**Data for this task**
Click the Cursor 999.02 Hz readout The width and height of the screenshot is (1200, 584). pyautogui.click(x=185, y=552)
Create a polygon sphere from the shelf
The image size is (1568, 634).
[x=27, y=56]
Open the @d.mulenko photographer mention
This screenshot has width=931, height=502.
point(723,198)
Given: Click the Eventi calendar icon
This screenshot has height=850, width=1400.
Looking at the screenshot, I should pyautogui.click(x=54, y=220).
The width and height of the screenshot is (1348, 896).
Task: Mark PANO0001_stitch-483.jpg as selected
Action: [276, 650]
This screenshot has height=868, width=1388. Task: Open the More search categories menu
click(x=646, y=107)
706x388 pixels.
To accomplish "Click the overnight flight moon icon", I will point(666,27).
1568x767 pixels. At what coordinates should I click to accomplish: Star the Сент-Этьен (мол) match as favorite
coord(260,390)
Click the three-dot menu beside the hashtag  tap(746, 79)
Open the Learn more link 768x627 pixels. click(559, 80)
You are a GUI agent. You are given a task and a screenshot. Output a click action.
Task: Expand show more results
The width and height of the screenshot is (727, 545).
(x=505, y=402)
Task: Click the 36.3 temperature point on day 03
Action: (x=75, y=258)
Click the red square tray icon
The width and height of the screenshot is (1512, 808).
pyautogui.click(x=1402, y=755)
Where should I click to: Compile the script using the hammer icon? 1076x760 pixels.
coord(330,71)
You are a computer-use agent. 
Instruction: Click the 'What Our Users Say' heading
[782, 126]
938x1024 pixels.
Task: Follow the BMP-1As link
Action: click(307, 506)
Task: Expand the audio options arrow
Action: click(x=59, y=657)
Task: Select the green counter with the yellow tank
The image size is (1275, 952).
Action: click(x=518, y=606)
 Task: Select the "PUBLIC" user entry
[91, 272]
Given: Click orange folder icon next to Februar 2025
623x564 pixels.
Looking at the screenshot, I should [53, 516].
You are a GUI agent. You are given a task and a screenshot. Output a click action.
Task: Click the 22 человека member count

**What is required**
Starting with the first line of the records above, give back each line exactly until the line with "Given: Click the Eventi calendar icon" has been given as well.

**Solution to this problem**
Click the Cursor 999.02 Hz readout The width and height of the screenshot is (1200, 584). pyautogui.click(x=185, y=552)
Create a polygon sphere from the shelf
The image size is (1568, 634).
[x=27, y=56]
Open the @d.mulenko photographer mention
This screenshot has width=931, height=502.
point(723,198)
Given: Click the Eventi calendar icon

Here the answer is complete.